Speakers
Description
Background
The first 3D reconstruction of an entire human brain from histological sections, “BigBrain”, was provided at 20μm resolution (Amunts et al. 2013). Advances in brightfield microscopy enabled rescanning the histological sections at 1μm isotropic resolution. The enhanced resolution allows visualization of individual cells, thereby supporting more detailed insights into the structural organization of the human brain.
However, it remains challenging to reconstruct 1μm images into a 3D volume with cellular level precision. Conventional intensity-based registration methods, as used for the original BigBrain dataset, do not achieve such high precision. Therefore, we aimed to develop an improved reconstruction method for the next generation 1μm BigBrain.
Method
300 cell-body-stained sections from BigBrain were used to develop and evaluate our reconstruction method. Each section was rescanned with an in-plane resolution of 1μm.
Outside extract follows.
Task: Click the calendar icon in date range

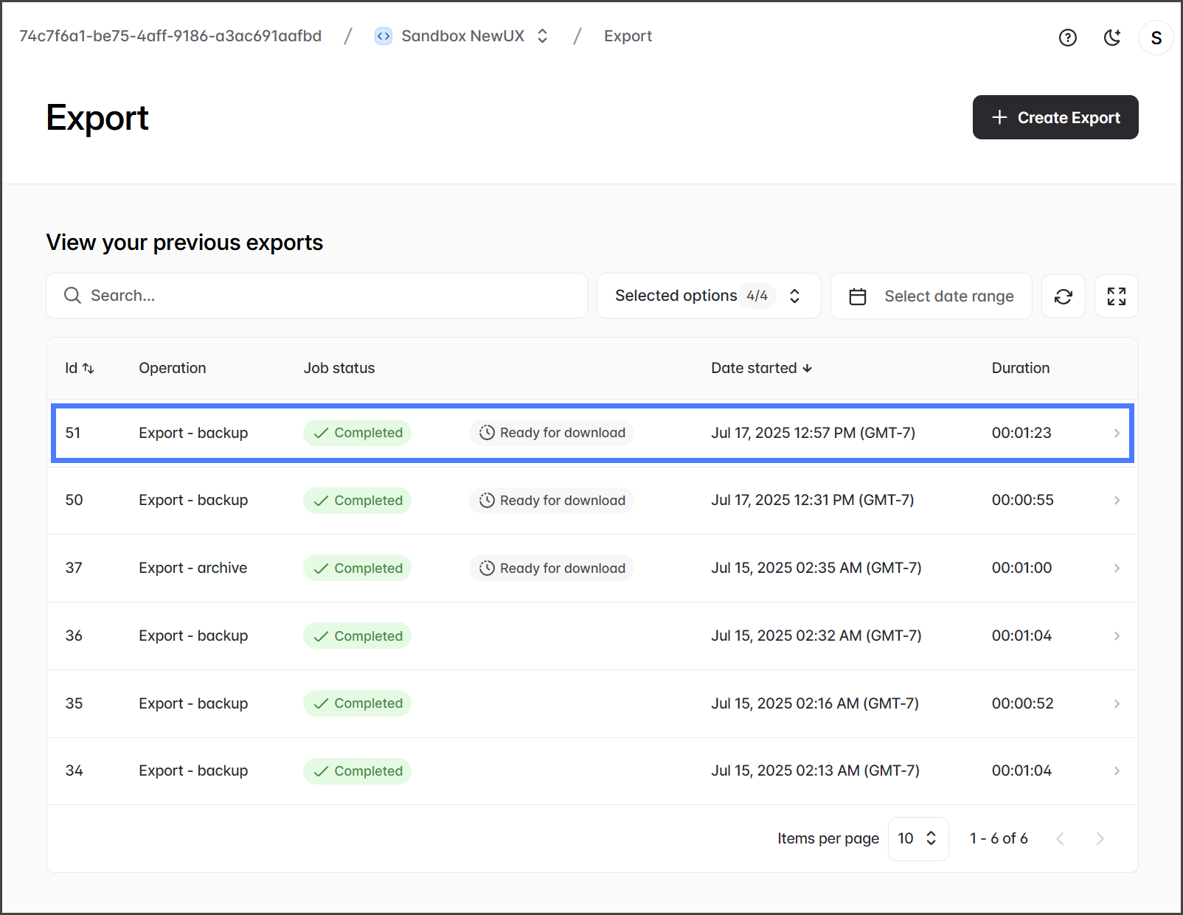Action: 858,296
Our reconstruction strategy involves a three step process: (i) identifying and matching bisected cells between adjacent images, (ii) optimizing the positions of bisected cells in 3D space and (iii) applying a non-linear transformation to each image, which aligns the image to the cellular distribution computed in step (ii).
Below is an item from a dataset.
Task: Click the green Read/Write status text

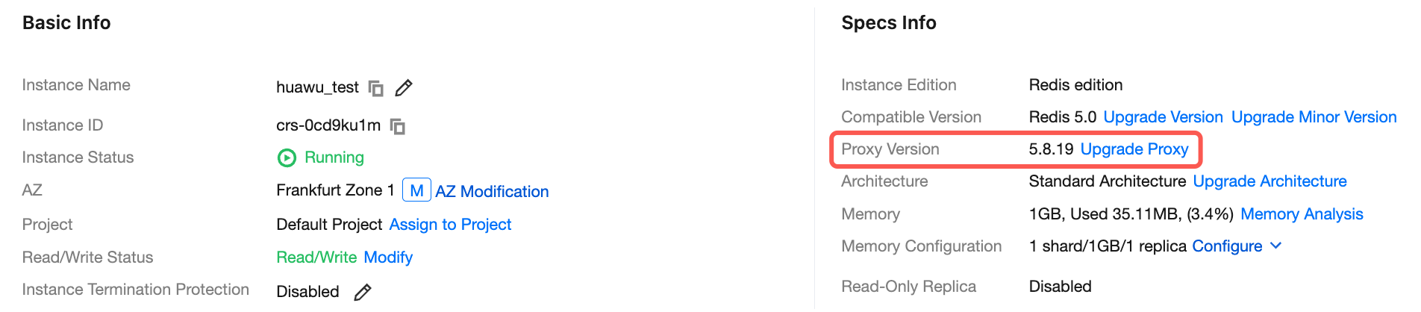Action: [x=316, y=258]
First, we segmented neuronal cell bodies (Upschulte et al. 2022) and matched corresponding pairs of bisected cells between adjacent histological images based on their centroid positions. Next, we minimized a cost function comprising multiple anatomical regularization constraints to optimally align bisected cells in 3D space. The computed distribution aims to capture the most likely distribution of cells in the undistorted brain. Notably, this procedure allows for non-iterative registration, helping to avoid propagation errors that manifest in iterative approaches. Finally, we used the optimized cell positions to define poly-affine transformations that transform each image into the 3D reconstructed space.
Results
Our results show that bisected cells can be used to reconstruct a stack of histological sections to a high level of precision. We found that the reconstruction strategy was critical to achieve anatomically reasonable results. Iterative approaches resulted in scaling artefacts, artificial straightening and anatomically implausible surfaces. In contrast, the non-iterative method did not suffer from such propagation errors and resulted in an anatomically accurate 3D reconstruction, with smooth cortical layers and cell-on-cell alignment (Figure 1).
Discussion
Iterative registration combined with linear transformations was previously used to reconstruct small volumes of interest at cellular precision (Huysegoms et al. 2022). This work shows that a non-iterative strategy with poly-affine transformations enables reconstruction of whole brain sections, paving the way for cellular level reconstructions of an entire brain.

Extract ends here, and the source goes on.